Dances With Wolves is a film every student of US history should watch. It might be biased against the US Army, but there is no denying some of the horrors of that time. And as epic films go, this is a great one. This is a beautiful story, beautifully filmed.  

Dances With Wolves
*Academy Award Best Picture of 1990*
Produced by Jim Wilson & Kevin Costner
Directed  by Kevin Costner
Screenplay by Michael Blake
Based on his book

This trailer gives you a pretty good idea of the scope of this film

Also Nominated:
(in alphabetical order)
Awakenings
Ghost
The Godfather Part III
Goodfellas
Compared to these other four nominees, Dances With Wolves definitely deserved to win.
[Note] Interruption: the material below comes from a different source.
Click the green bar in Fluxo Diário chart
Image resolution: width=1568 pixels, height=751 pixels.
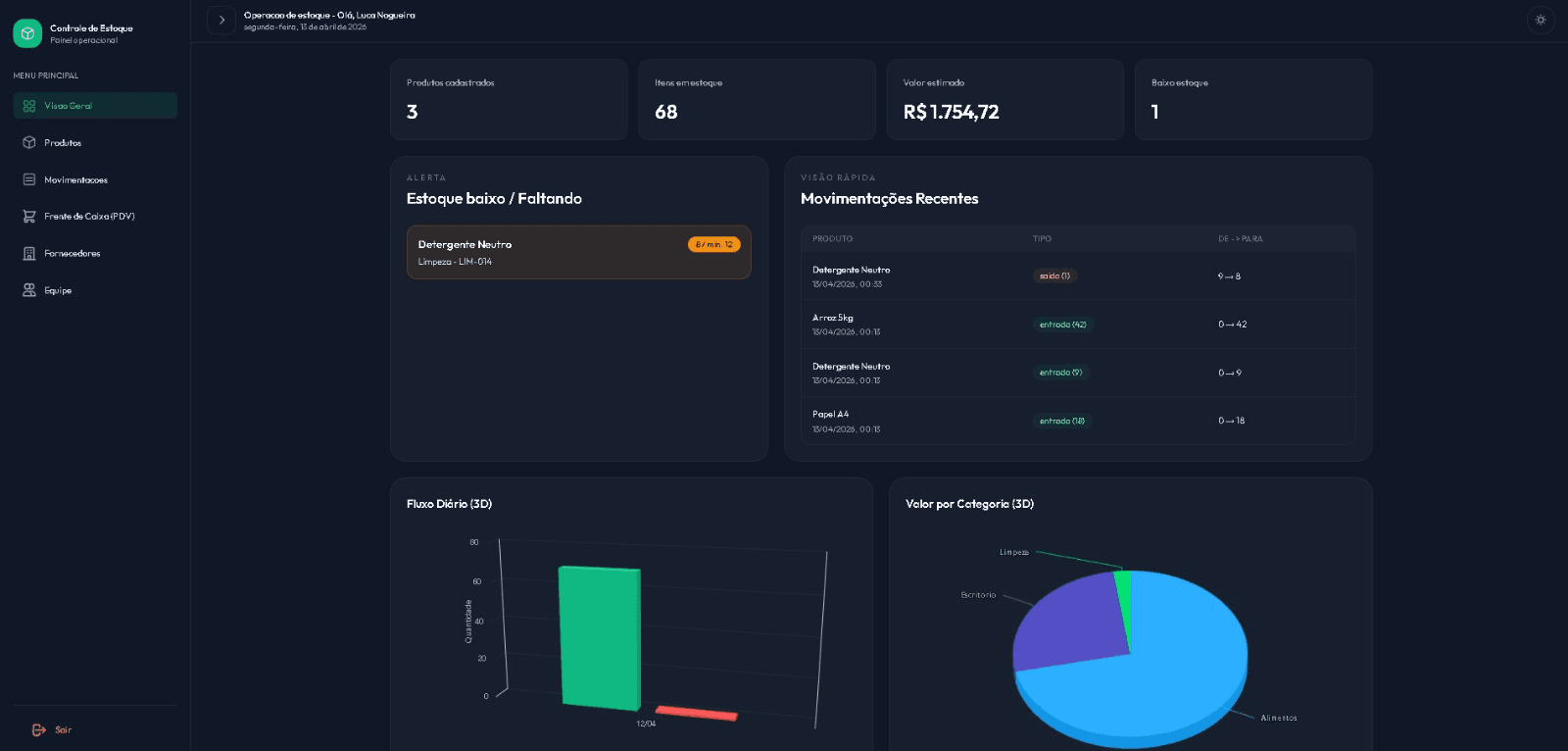coord(600,637)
Not to say that these other nominees are not good films, but Dances With Wolves is the only "epic" among them. The scale is just different. Awakenings is another intimate character study starring Robert DeNiro as a mental patient who takes an experimental drug and "awakens" to another personality. Very "Flowers For Algernon" like. Ghost is a fantastic comedy-thriller starring Whoopi Goldberg as a clairvoyant who can hear but not see Patrick Swayze's ghost. Goodfellas is another mobster film, this one featuring Joe Pesci as a crazed henchman. The Godfather Part III is the only film here I have never seen. The third part of The Godfather saga just doesn't interest me.